Einfach mal machen – aber mit Bedacht‍

Nach mehreren Markennamen und ständig umgeworfenen Plänen zum Look der Marke, war eine Reise nach Ibiza schließlich ausschlaggebend für den schönen Namen VEDRA: "Als ich auf der Insel unterwegs war, hat mich der Vibe dieses Ortes direkt gefesselt. Es gibt in der Nähe eine Felseninsel, Es Vedrà, die in mir irgendwie das Gefühl des Ankommens und der Verbundenheit mit mir selbst und den Menschen um mich herum auslöste. Genau das, worum es auch bei Sexualität geht", erzählt er mir und ich nicke zustimmend.

Anders als bei anderen Gründer:innen sei seine Motivation bei der Gründung jedoch nie Wachstum um jeden Preis gewesen. "Ich habe dieses 'Baby' mit meinem eigenen Geld gegründet und handle in allem, was ich tue, sehr bedacht. Viel wichtiger ist es mir, den Menschen mit unserem CBD-Gleitgel zu einer besseren Connection mit ihrem Körper zu verhelfen, und damit auf ein Produkt aufmerksam zu machen, hinter dem ich zu 100% stehen kann", so Fritz. Als Leader und auch Privatperson verfolge er immer strikt drei Werte: Empathie, Wertschätzung und Dankbarkeit.

Ich frage ihn neugierig, woher er diese Gelassenheit nimmt, schließlich beschäftigt er mittlerweile ein Team von vier weiteren Mitarbeiter:innen. Er lacht. "Ich bin absolut nicht gelassen, im Gegenteil, Druck ist mein ständiger Begleiter. Ich konnte jedoch recht schnell feststellen, dass die Leute da draußen Bock auf dieses Produkt haben. Als das erste Mal ein Kunde eine zweite Bestellung getätigt hat, fühlte ich mich bestätigt. Mit diesem Gefühl lässt sich der Druck gut aushalten." Er legt anderen Gründer:innen außerdem Folgendes ans Herz: nie zu stolz dafür sein, Aufgaben, in denen andere besser sind, abzugeben: "Man kann vieles können, aber nicht alles. Am Ende geht es darum, Menschen zu finden, die Spezialist:in sind und die Lösung für ein Problem finden, das du ihnen aufzeigst." Notiert.

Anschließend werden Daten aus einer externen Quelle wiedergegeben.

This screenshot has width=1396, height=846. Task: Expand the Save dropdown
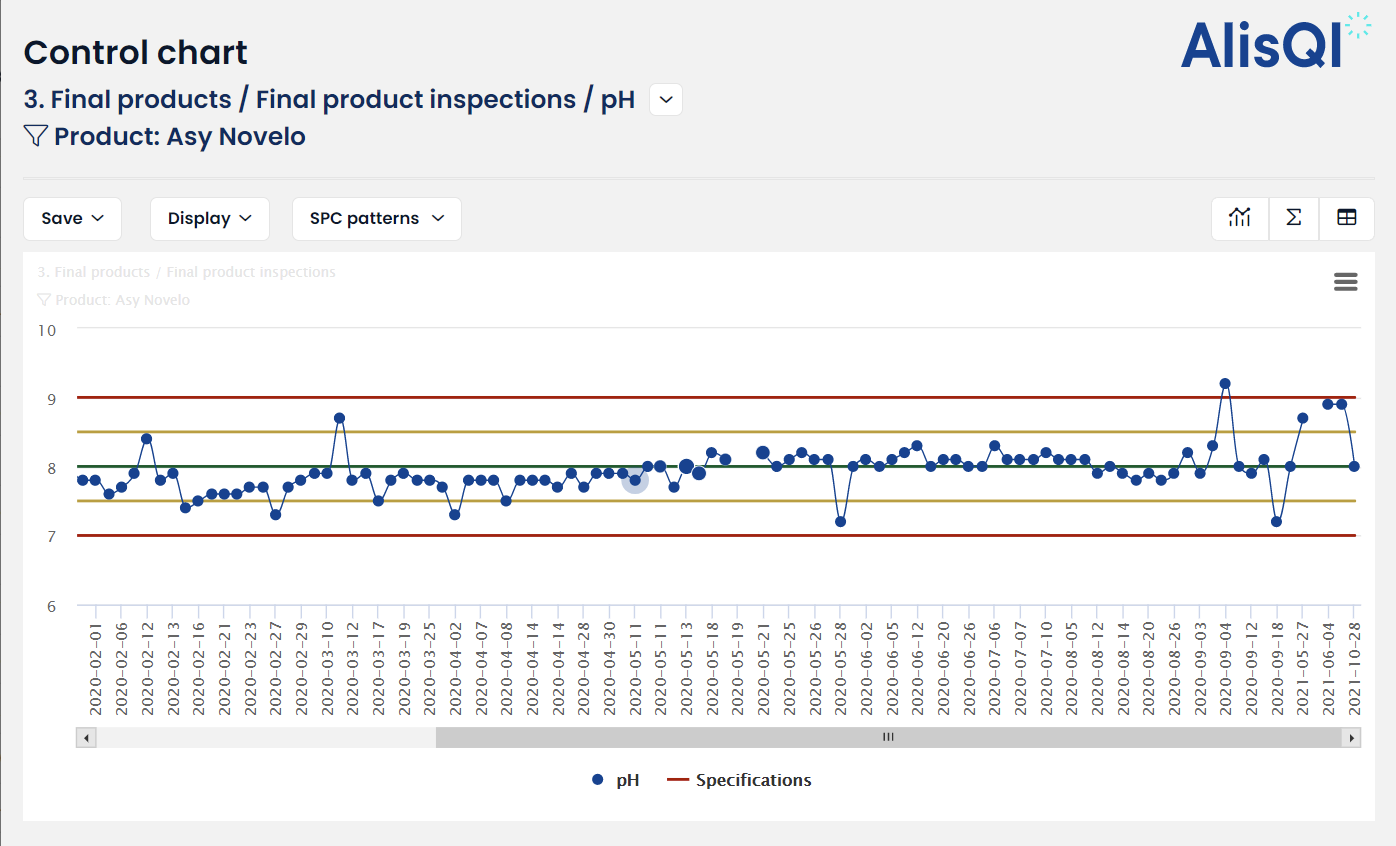[x=72, y=218]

"Der 'Mann hinter dem Gleitgel' zu sein, ist definitiv ein Ice-Breaker!"

Ich frage Fritz, wie denn die Reaktionen auf seine Berufswahl so ausfallen würden – schließlich gibt es etliche Gründer:innen, aber wenige dieser Art. Er lacht: "Der 'Mann hinter dem Gleitgel' zu sein, ist definitiv ein Ice-Breaker! Wenn das Thema bei neuen Bekanntschaften aufkommt – und die mache ich in Berlin zahlreich –, stoße ich meist auf positive Neugierde." Klar, dass man den Smalltalk schnell beiseite legt, wenn man direkt über Sexualität spricht.

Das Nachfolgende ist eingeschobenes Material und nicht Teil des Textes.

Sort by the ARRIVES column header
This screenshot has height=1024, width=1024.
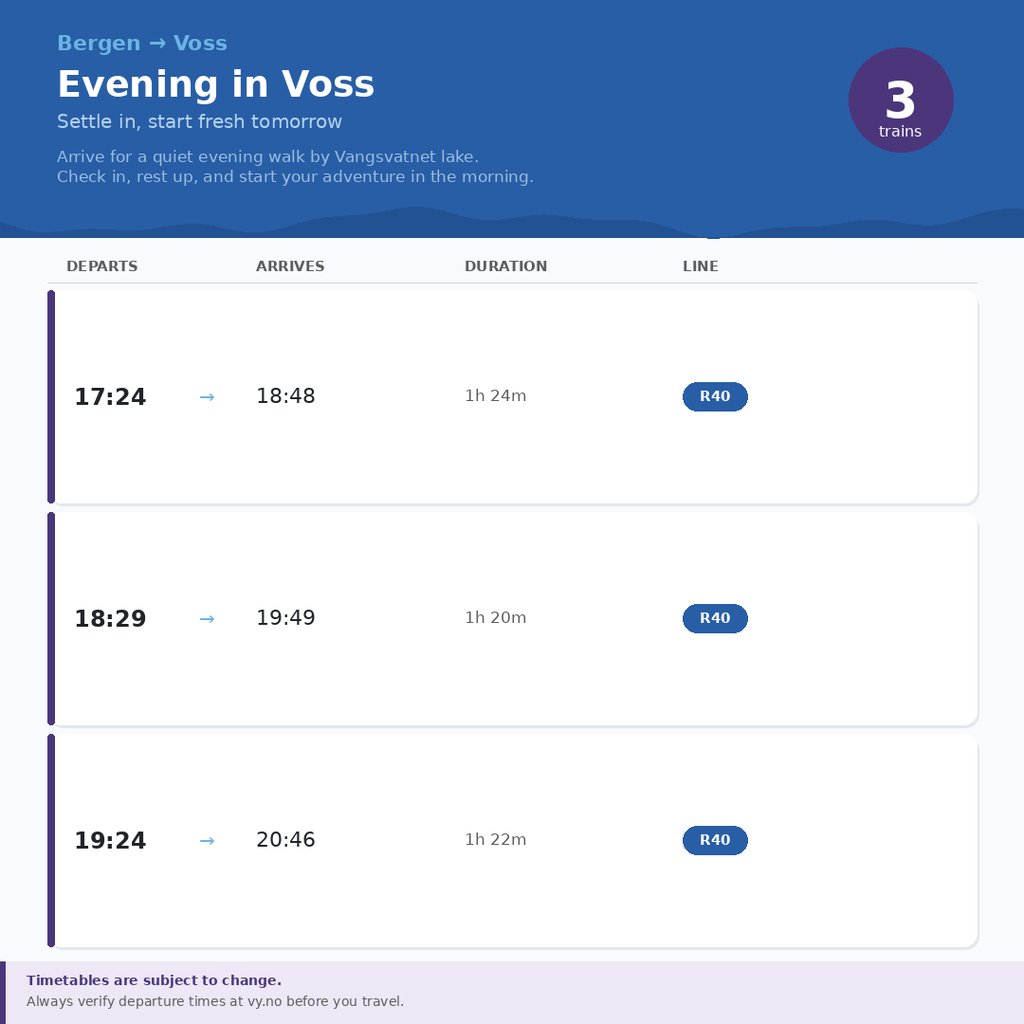(290, 266)
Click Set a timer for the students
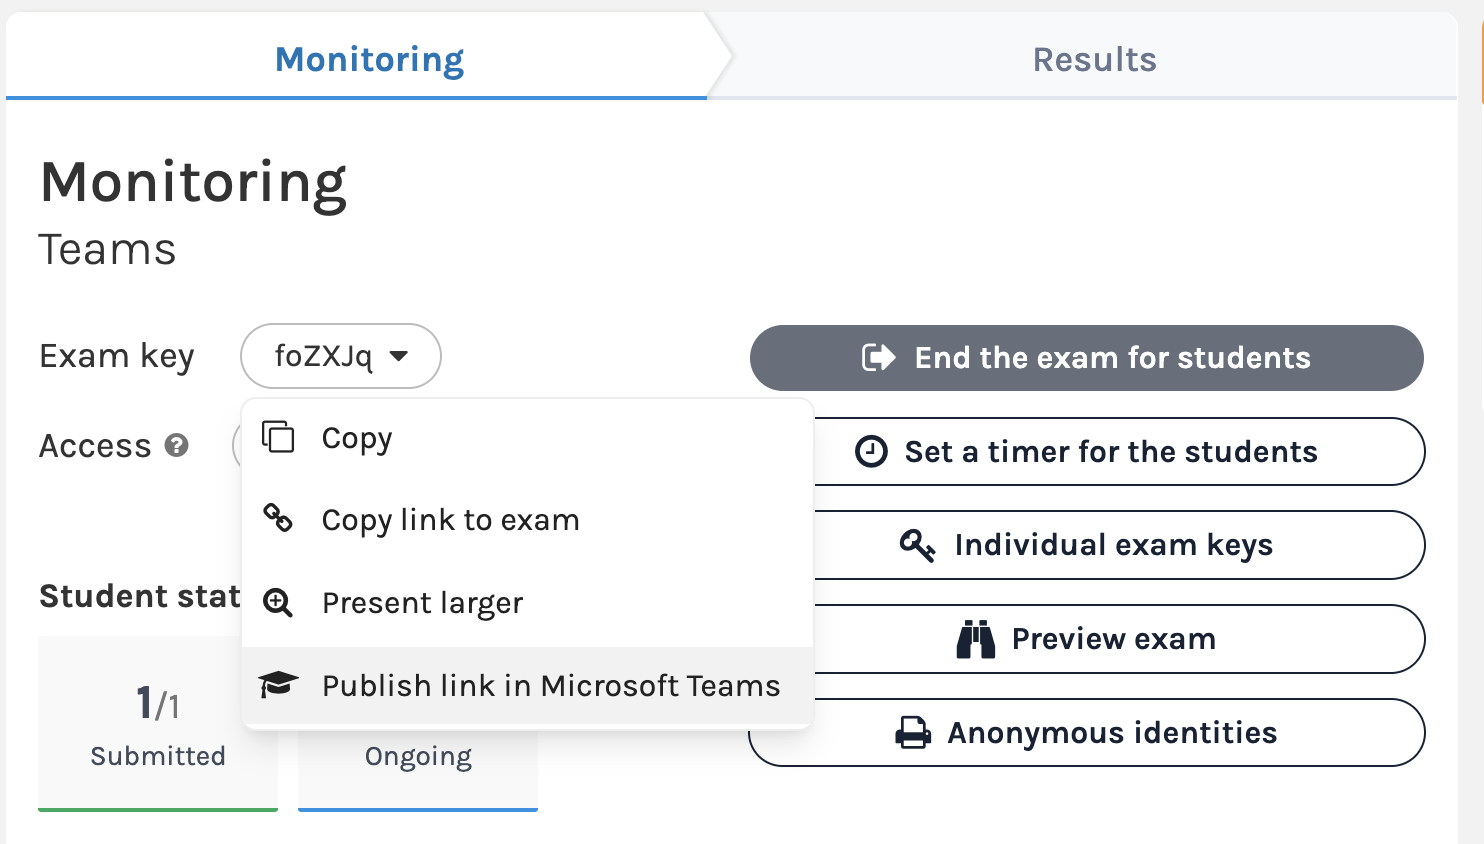This screenshot has width=1484, height=844. click(x=1110, y=451)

Was soll die Zukunft bringen?

‍"Wir wollen neue Standards für Sexprodukte setzen und unsere Produktpalette ausbauen." Meise erzählt mir von vier Wellen der sexuellen Enttabuisierung: Angefangen mit Beathe Uhse, die in den 60ern stark zur Liberalisierung der Sexualmoral in der Bundesrepublik beitrug, aber auch zur Pornografisierung der Gesellschaft. Weiter vorangetrieben durch das Unternehmen seiner Eltern, Fun Factory, welches Erotikprodukte in den 90ern nahbarer machte. Durch Amorelie und den Online-Handel wurde auch der Kauf dieser Produkte seit den 2010ern deutlich salonfähiger. Und mit der vierten Welle, die durch die Pandemie ausgelöst wurde und für einen noch offeneren Umgang und ein stärkeres Auseinandersetzen mit Sexualität sorgte, wolle nun er mit seiner Marke VEDRA in Verbindung gebracht werden.

Und der Grundstein hierfür ist bereits gelegt.